Scott and I stayed put. The organizers of the rally had repeatedly instructed us to be on our best behavior. They said, “Don’t engage with the other side.” (I’m sure the organizers had issued an official secular indulgence for throat-lozenge engagements.)

As the convention got underway, we abandoned the street. Security in the State House was as tight as an airport: all bags and jackets were X-rayed, signs and bumper stickers confiscated, and the metal-detecting wand liberally used. Once we passed security, we heeded the protest coordinators’ call for volunteers to help out in the Great Hall on the third floor, directly outside the joint legislative chamber, where the Constitutional Convention was taking place.

The Great Hall, a massive, rectangular room, stood two stories high, with a balcony skirting the second story. Revolutionary war murals covered the walls. The floors were marble. Velvet ropes separated the public from the heavy, dark doors with opaque oval windows that marked the entrance to the legislative chambers. Media filled the no-man’s-land between the doors and the demonstrators.

Marriage opponents and marriage supporters jammed side by side, jockeying for space. Any time a television camera panned, the crowd surged toward the lens. I battled for position against a trench-coated man with a neatly knotted tie and bloodshot eyes. From time to time, jackbooted troopers waded among the protestors, plucked the belligerent from the crowd, and hustled them out.

Gay marriage supporters launched into “America the Beautiful.” Locked arm in arm, we were boisterous, jubilant, happy, a long line of singing queens. In the 1950s, we might have been gathered around a piano in some unmarked dismal dive, singing show tunes. But instead, the year was 2004, and we stood in a brightly lit Great Hall under the public eye of the cameras. We sang “Shine a Light on Me” and the “Star-Spangled Banner” and “God Bless America” and “Yankee Doodle Dandy” and “You’re a Grand Old Flag.” We tried a chorus from “We Shall Overcome,” but it proved too dirgelike for this exuberant crowd.
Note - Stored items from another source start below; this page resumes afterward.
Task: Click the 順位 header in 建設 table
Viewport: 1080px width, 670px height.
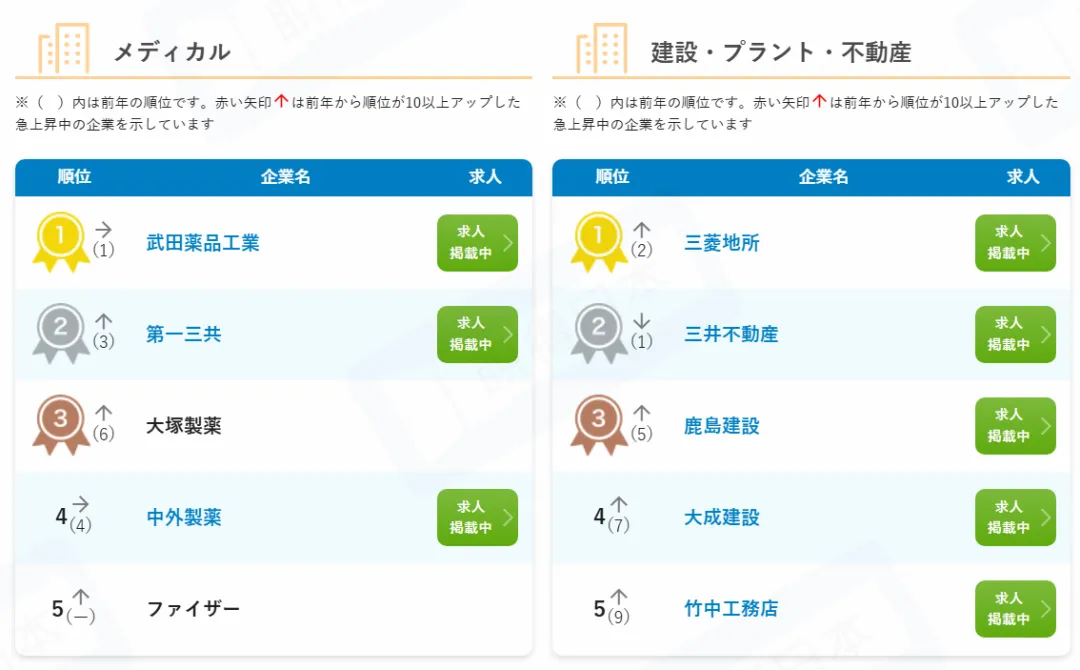Action: click(x=612, y=177)
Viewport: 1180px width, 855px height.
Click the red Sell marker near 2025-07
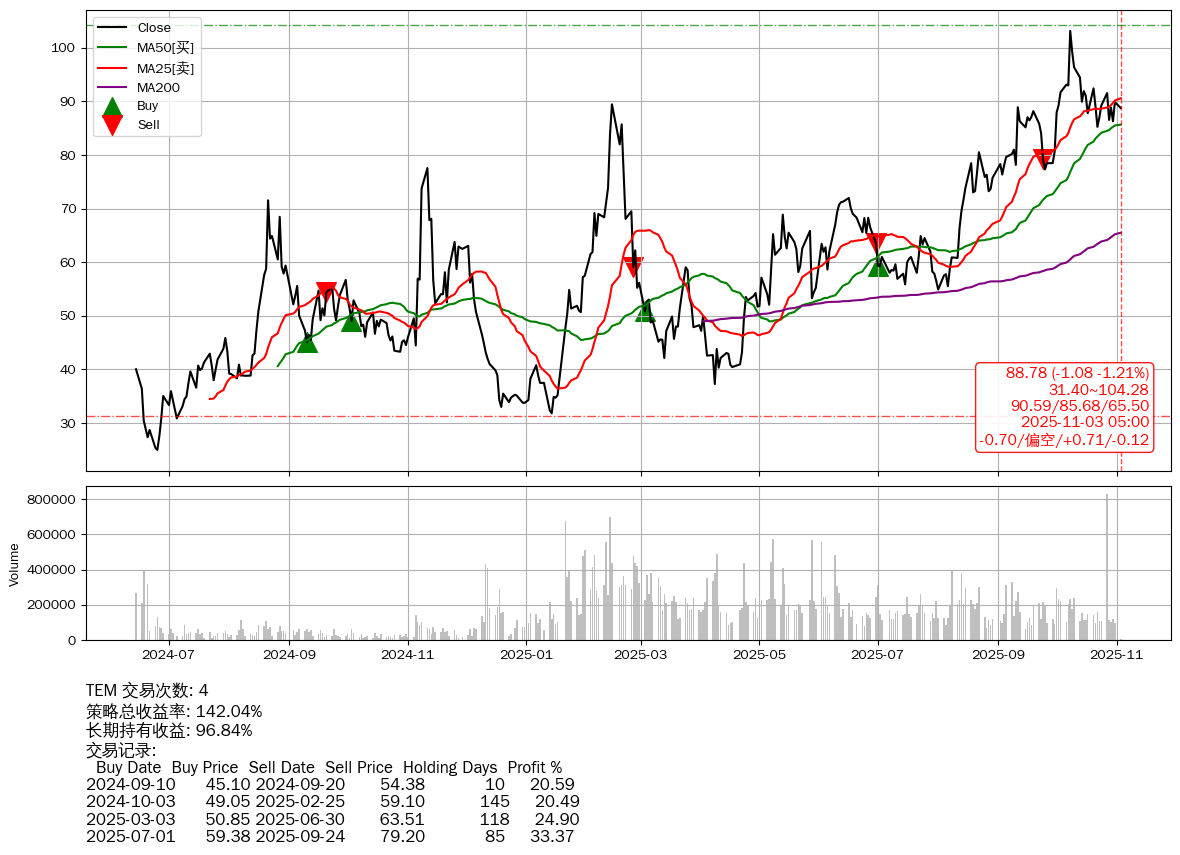point(877,243)
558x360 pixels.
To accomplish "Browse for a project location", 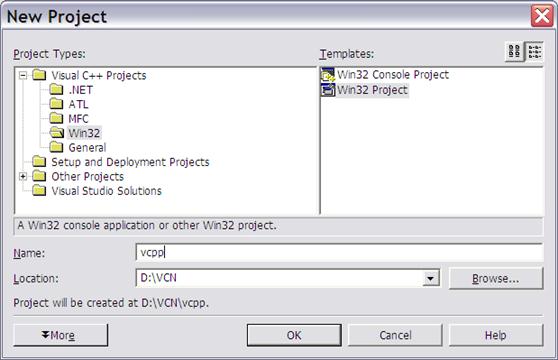I will click(496, 278).
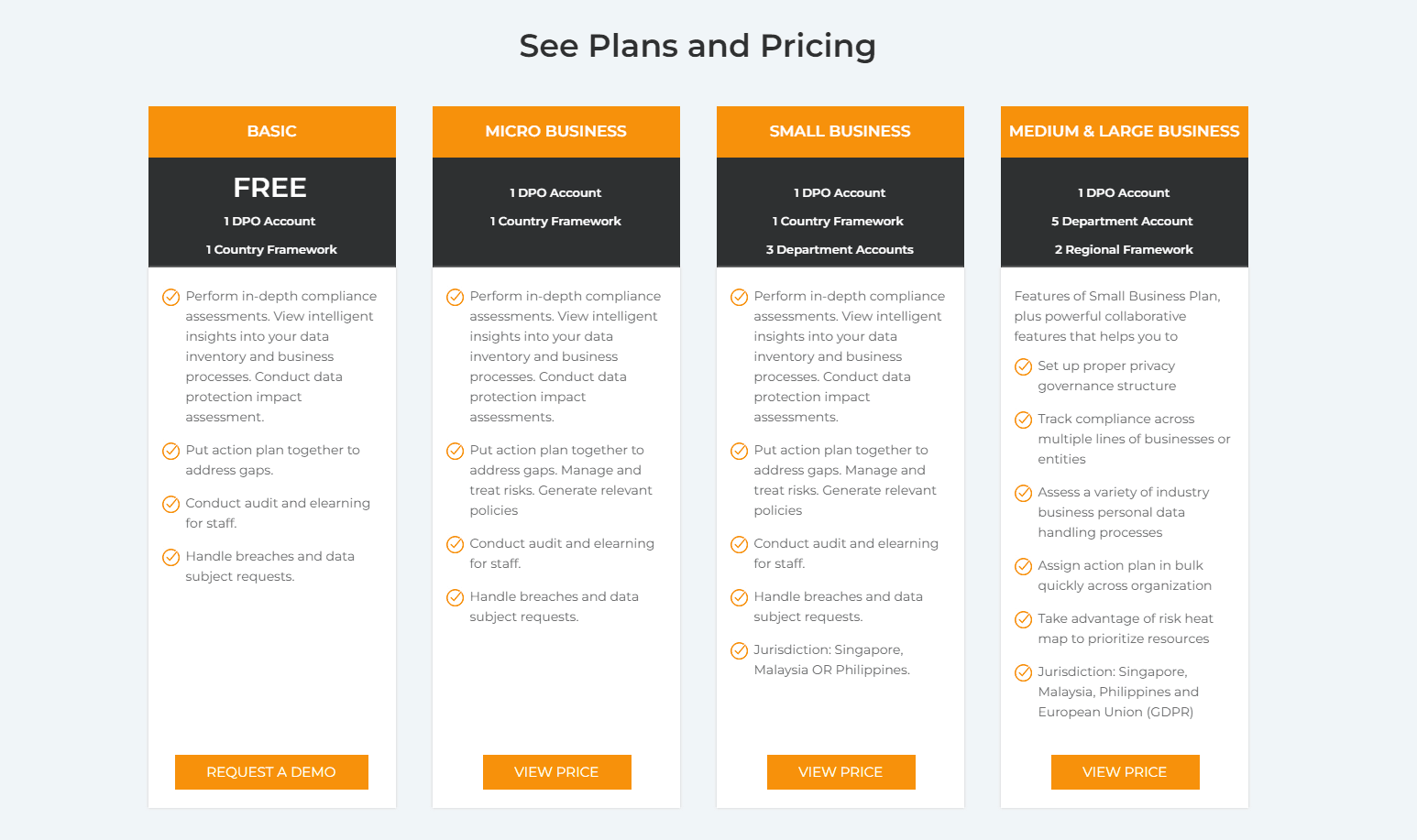Click check icon for Assign action plan in bulk
The width and height of the screenshot is (1417, 840).
point(1023,566)
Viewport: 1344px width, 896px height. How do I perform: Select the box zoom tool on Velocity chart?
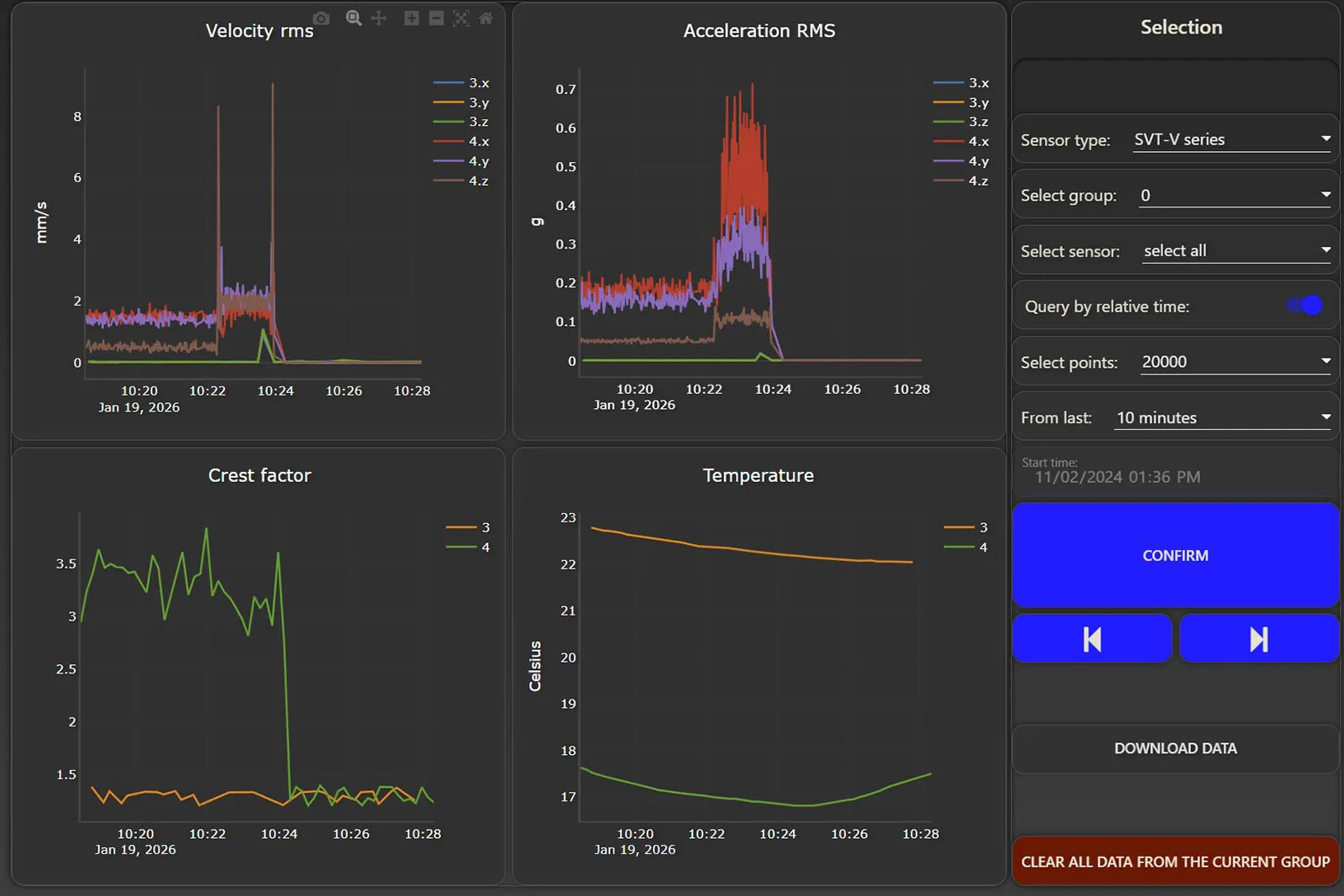(x=354, y=18)
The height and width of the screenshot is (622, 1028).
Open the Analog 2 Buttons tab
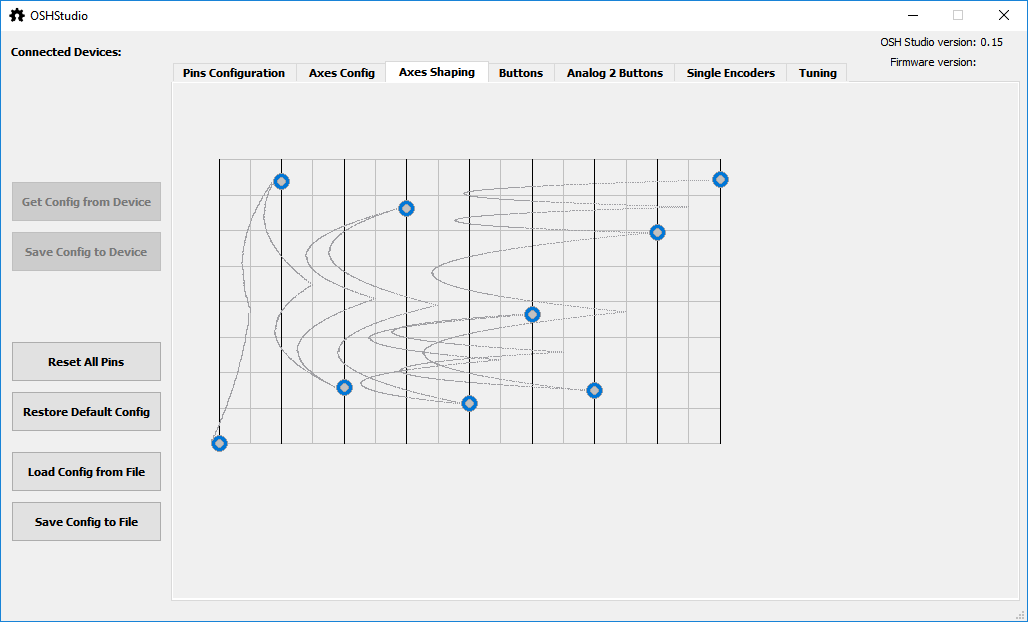coord(614,73)
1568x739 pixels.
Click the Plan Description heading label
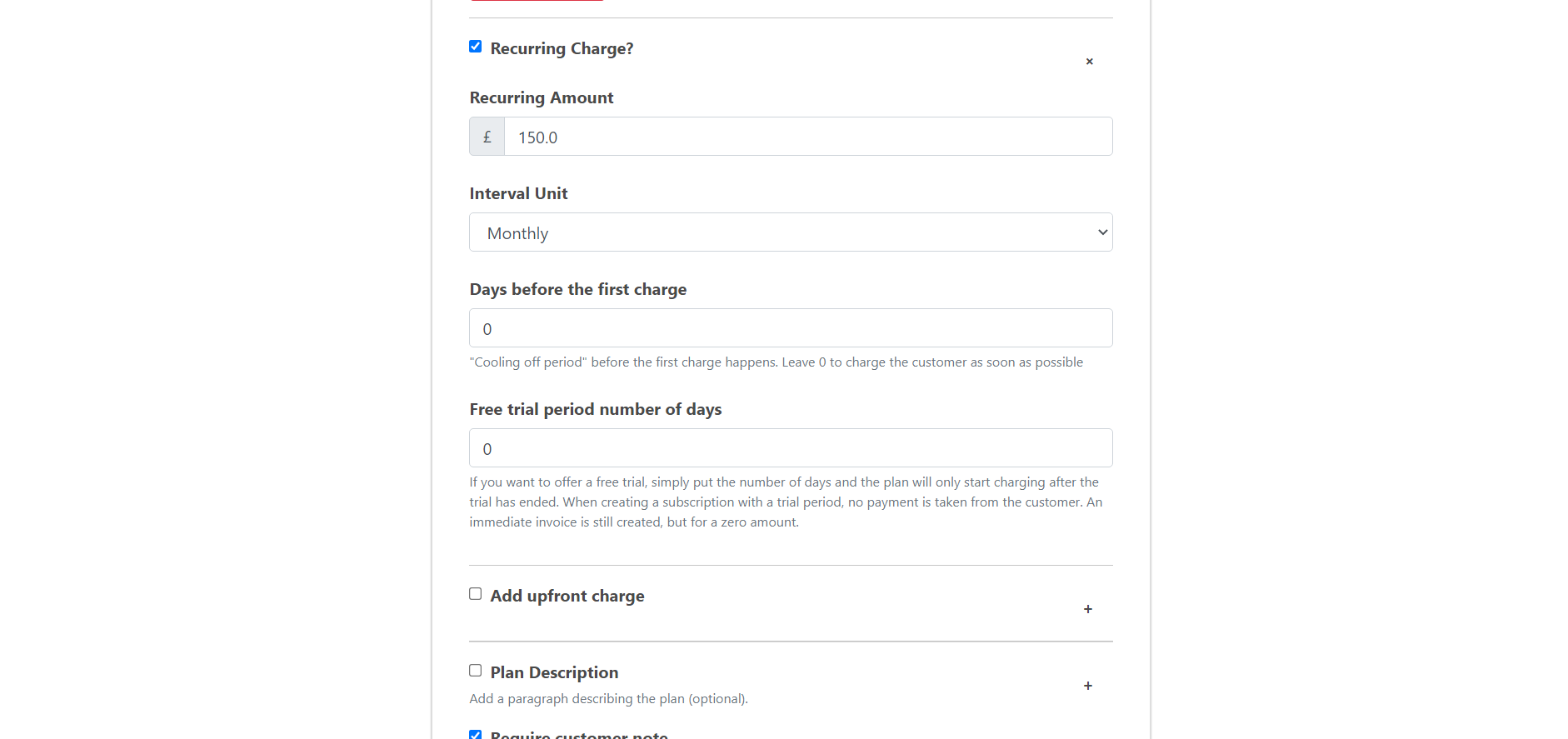pyautogui.click(x=554, y=672)
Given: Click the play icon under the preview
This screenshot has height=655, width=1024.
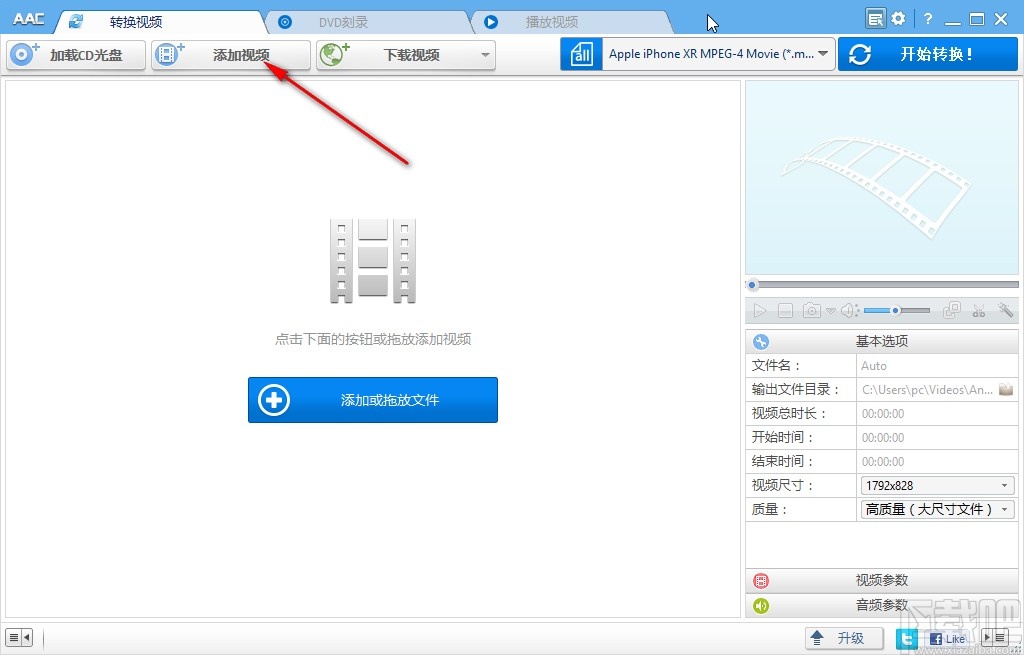Looking at the screenshot, I should [x=760, y=310].
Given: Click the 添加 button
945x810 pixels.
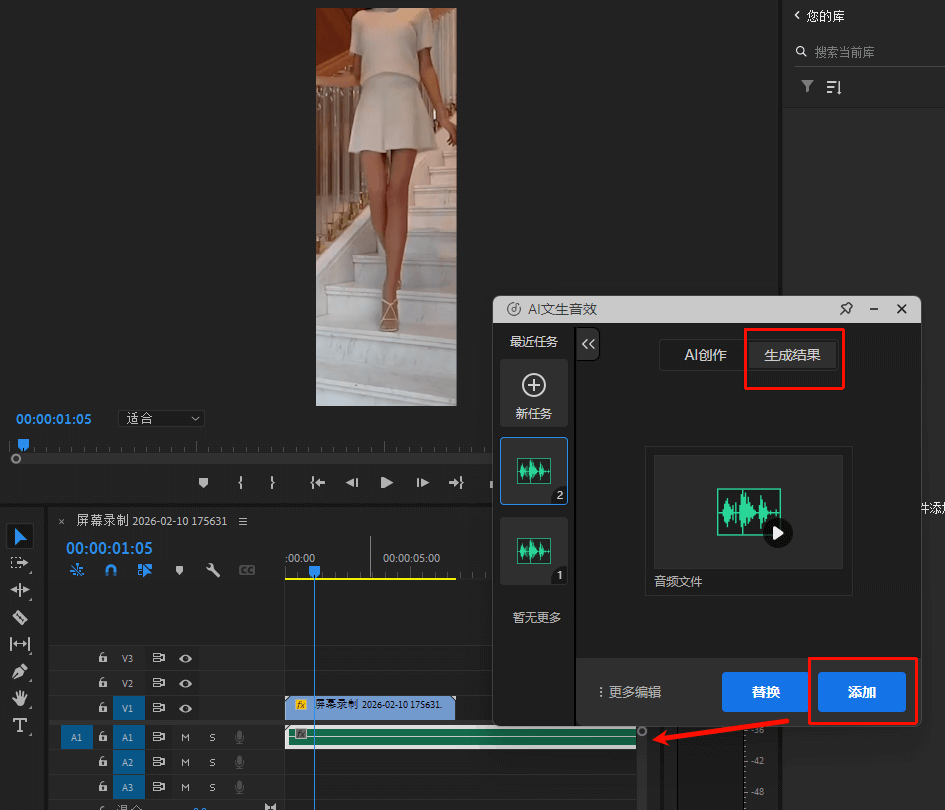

Energy never flagged; in fact, if anything we got louder, and by five o’clock, virtually all the marriage equality opponents had climbed aboard their buses and gone home. Gay marriage supporters had free rein in the Great Hall. We probably sang the national anthem two hundred times, until almost everybody was hoarse. The two-hundred-year-old chandeliers shook and danced, and some miracle worker produced a case of lemon throat lozenges at 10:00 P.M. to keep us going through midnight.

Soothed again, I thought:
We, too, have saints on our side
.

When the final votes were tallied, we had won. The legislature had deferred consideration of the amendment to a future date. (We later lost, of course, when the amendment finally came to a vote. In 2005, we won again, when the amendment was defeated without much fuss. Then we lost in 2007 again. And won again, too. But well get to all that later.)

At work the next day, my receptionist said, “Hey! I saw you on TV! On the news!” I grinned the silly grin of the instantly, undeservedly famous, but I couldn’t say anything. It took six days before my voice recovered. During that time, it was prone to sudden, disconcerting midsentence adolescent pitch changes and a rasp that sounded as if I had chain-smoked four cartons of Lucky Strikes. In women, such a low rasp can be sexy in a come-hither way. In me, it sounded as if I were minutes away from having my larynx removed and talking for the rest of my life through one of those creepy electronic devices you hold to your throat.

Within days of the protest, an e-mail appeared in my in-box from my pastor at Saint Anthony Shrine. Perhaps Francis, the Franciscan friar, had also seen the evening news. I was “busted,” as we used to say in seventh-grade social studies class when the teacher caught us wadding up spit balls.